ATAUNİ GSF eski Öğretim üyesi, Erzincan Binali Yıldırım Üniversitesi Güzel Sanatlar Fakültesi Dekanı Prof. Dr. Mehmet Kavukçu, 2020 yılı boyunca iyice ters yüz olmuş durumları ifade etmek ve felaketler yılına gönderme yapmak amacıyla ilginç bir eyleme imza attı.
Daha önce mevsimler üzerinden yaptığı enstalâsyonları Mevsimler ve Biçimler, Sınırların Sınırsız Çığlığı, Şiddeti Düşünmek serileri gibi işlerinde çeşitli konstrüksiyonları, buz ile buluşturan, Prof. Dr. Mehmet Kavukcu, bu kez doğanın en temel formlarından biri olan piramit formundaki konstrüksiyonu, bitki örtüsünün güzellikleri ile birleşmiş, kışın kendisini en yüksek biçimde hissettirdiği bakir bir bölgede, yaklaşık 2000 metrede oluşturulan yaşam alanı Ergan Dağı’nda gerçekleştirdi.
Ülkemizin ve dünyanın 2020 yılı boyunca gördüğü acı olayların ifadesine sanatında yer veren Mehmet Kavukcu, orman yangınlarında yanmış ağaçları doğanın en temel formalarından biri olan piramit biçimli konstrüksiyon içerine ters yerleştirdiği, ardından onu buzla buluşturduğu bir enstalasyon gerçekleştirdi. Kavukcu, sanatın imgesel, kavramsal, metaforik dilini kullandığı enstalasyonu ile son günlerde yaşadığımız acıları ifade etti.

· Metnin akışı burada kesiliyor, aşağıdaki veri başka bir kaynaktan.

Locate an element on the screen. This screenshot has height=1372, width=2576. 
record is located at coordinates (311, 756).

Prof. Dr. Mehmet Kavukcu, “Tam Elazığ ve Malatya’da ki depremdeki can ve mal kayıplarına üzüldüğümüz sırada ülke olarak Van’daki çığ faciası ve hemen ardından gelen uçak kazasıyla iyice sarsıldığımız günler yaşadık. Ardından başlayan pandemi ise yaşam biçimlerimizi tamamen alt üst etti. Ayrıca bütün bu olaylar sırasında şehitlerimizin olması acımızı katbekat arttırmıştır. Bu acı olayları her birimiz gibi içselleştirerek ifade etmek istedim.

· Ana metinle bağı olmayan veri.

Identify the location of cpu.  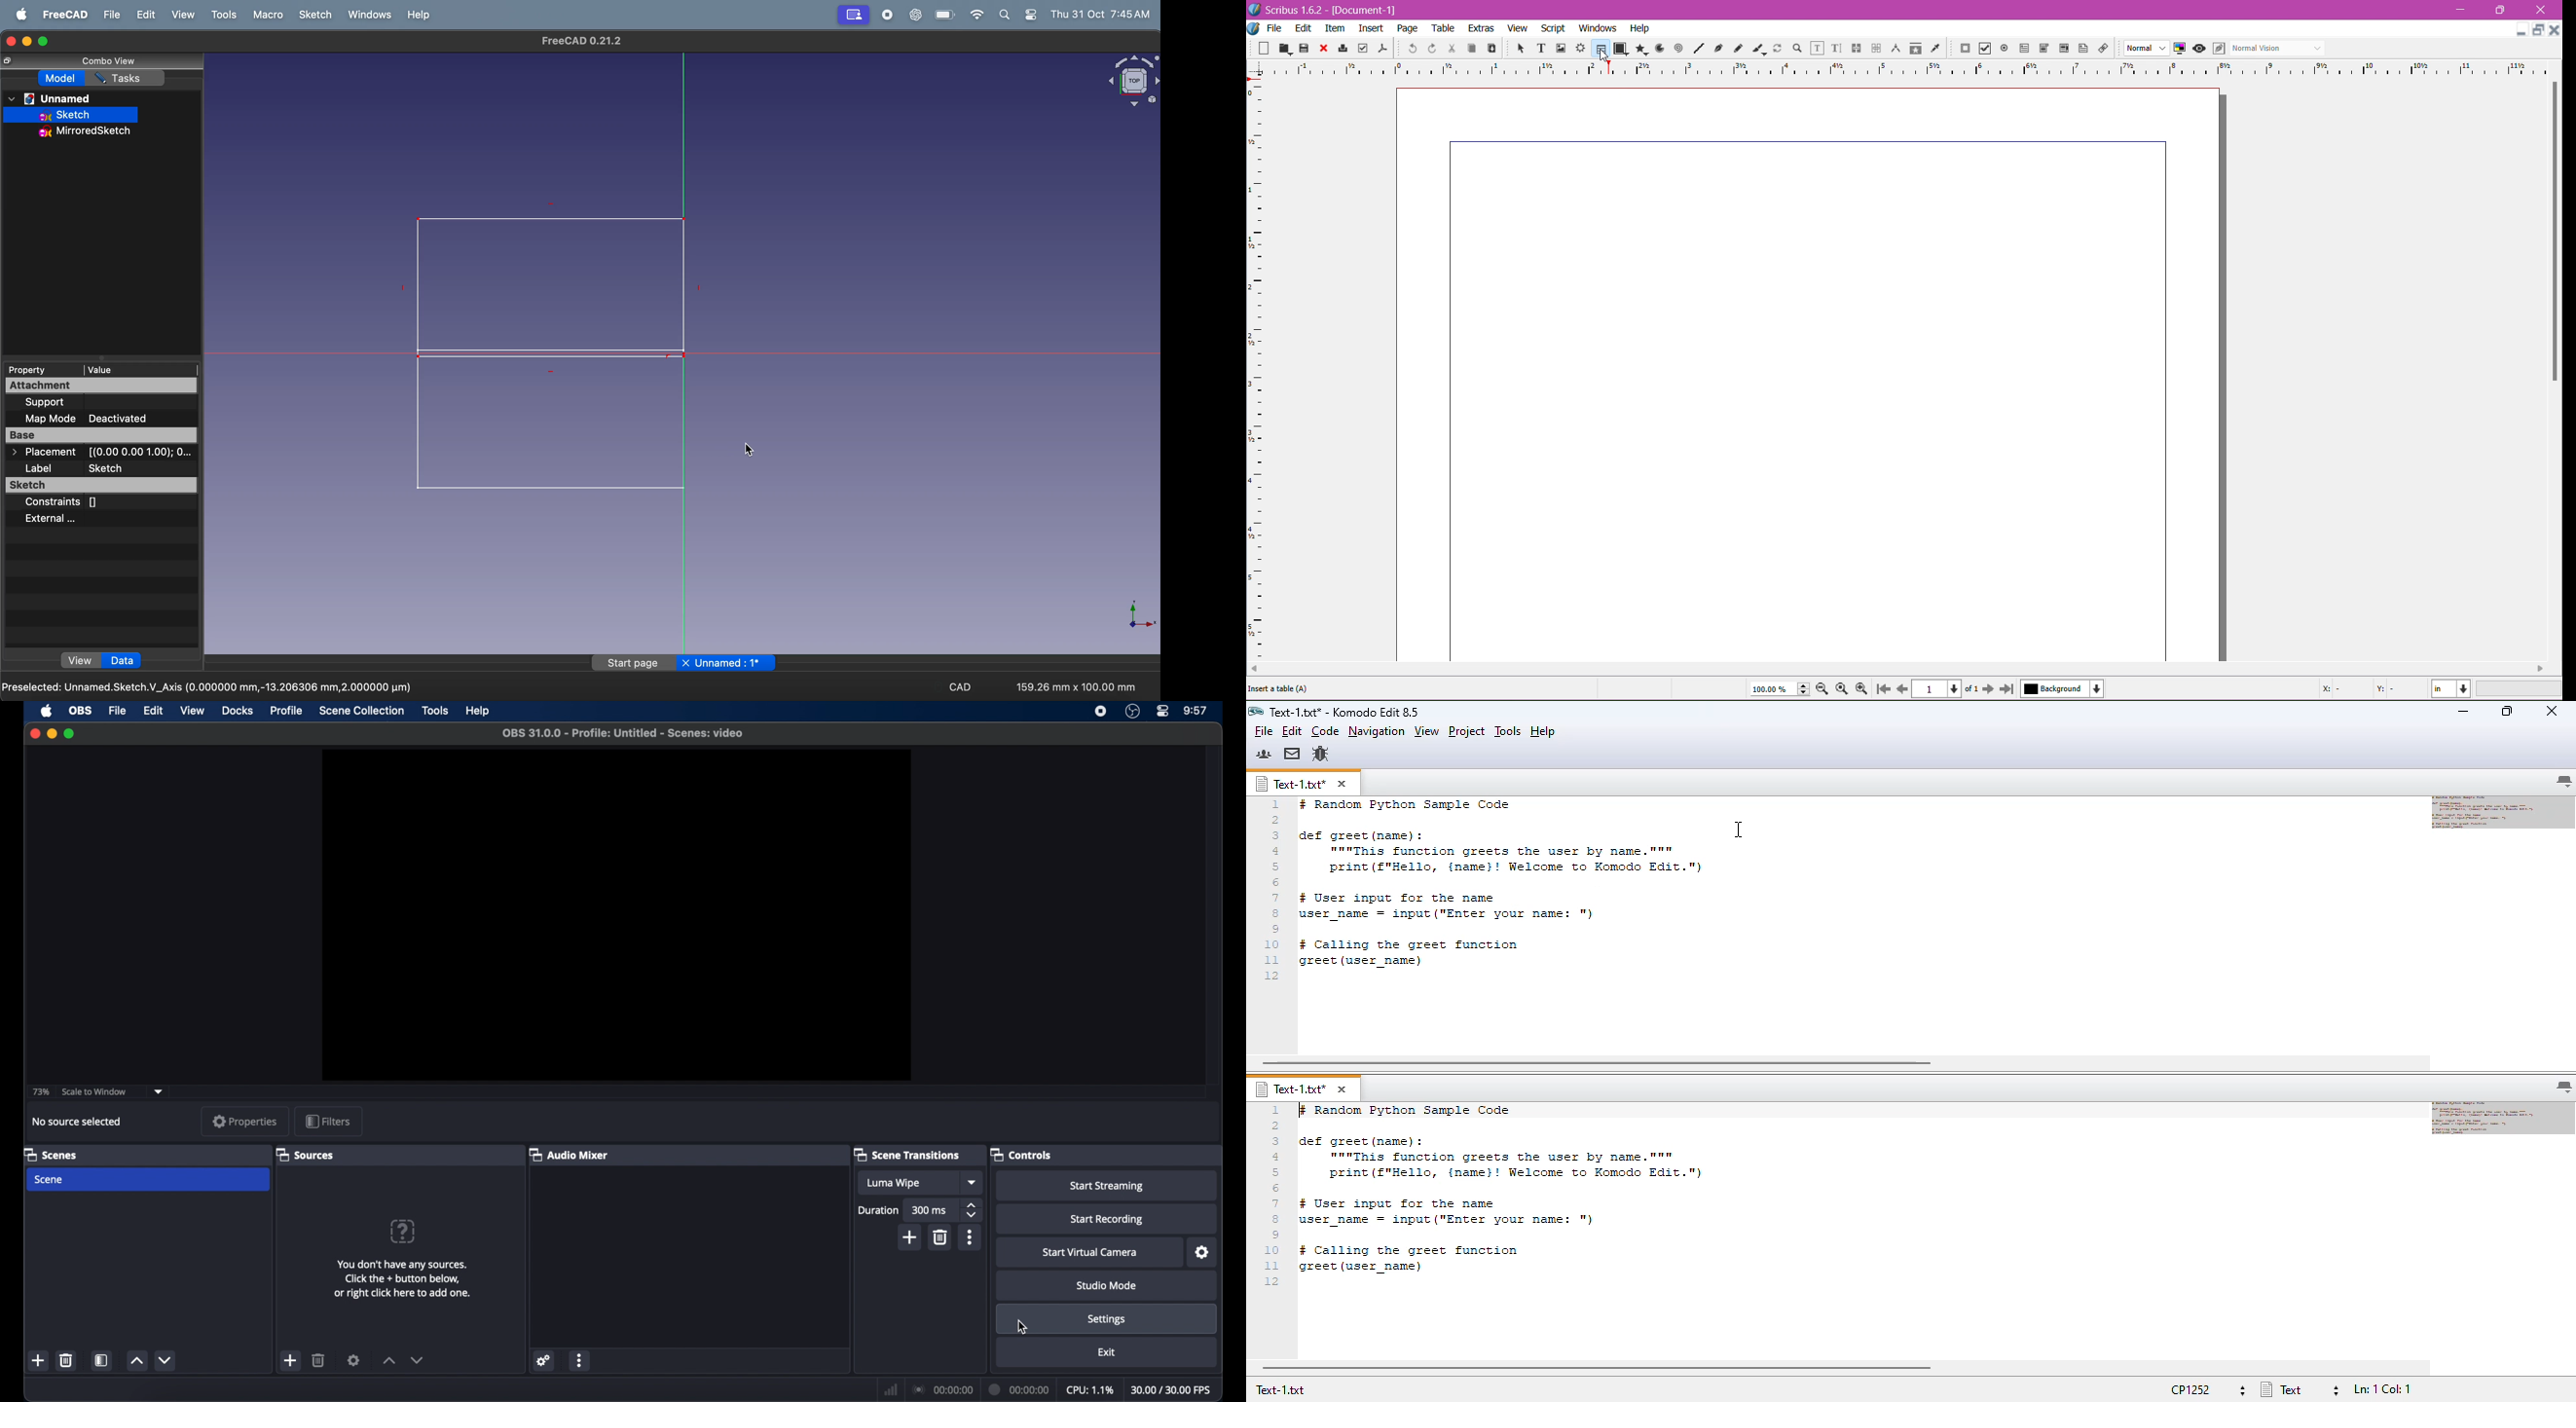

Orman yangınlarında yanmış ağaçları piramit içerisinde ters yerleştirerek iyice ters yüz olmuş durumları ifade etmek isteyerek, ağaçları doğalarının tersine bir yönde yerleştirerek yaşadığımız acı olayları simgelemesini amaçladım. Piramidin göklere, sonsuzluğa ve yükselişe yani tinselliğe, mistisizme açılan yönü ile ağaçların baş aşağı -ters- yerleştirilerek doğalarına aykırı bir tutum içerisinde yere doğru yön alışı kontrastı ve ölümü içinde barındıran bir ifadedir. Dondurulan konstrüksiyon içerisindeki ağaçlar ve insan kıyafetleri, doğanın ve insanlığın güncel durumlar karşısında buz tutan yönünü simgelemektedir. Ayrıca ağaçların dalları, budakları ve sarkan buzlar ile oluşan görsel etki, adeta pandeminin parçalanmış yapılarıyla oluşturulan bir kompozisyon yapısına sahiptir.
Ayrıca konstrüksiyonun bazı yerlerine yerleştirilen insan kıyafetleri de bu acı durumlar karşısında insanlığın yaşadığını duyguyu ifade etmektedir. Dondurulan konstrüksiyon içerisindeki ağaçlar ve insan kıyafetleri, doğanın ve insanlığın güncel durumlar karşısında buz tutan yönünü simgelemektedir. 2020 yılında yaşanan bütün felaketlere bir gönderme olarak düşünülebilecek olan buz konstrüksiyon içerisindeki insan kıyafetleri aynı zamanda ülkece olaylar karşısında yaşadığımız acıya gönderme yapmaktadır.
Enstalasyon, 2020 boyunca yaşadığımız bütün felaketlere gönderme olsa bile piramidin yükselen ve sonsuzluğa açılan formu ile aslında içinde umudu da barındırmaktadır. Buz tutan yaşantımızın bir ifadesi olarak yapılan konstrüksiyon, gelecek umudunu da bu bağlamda içinde barındırmaktadır.” diye konuştu.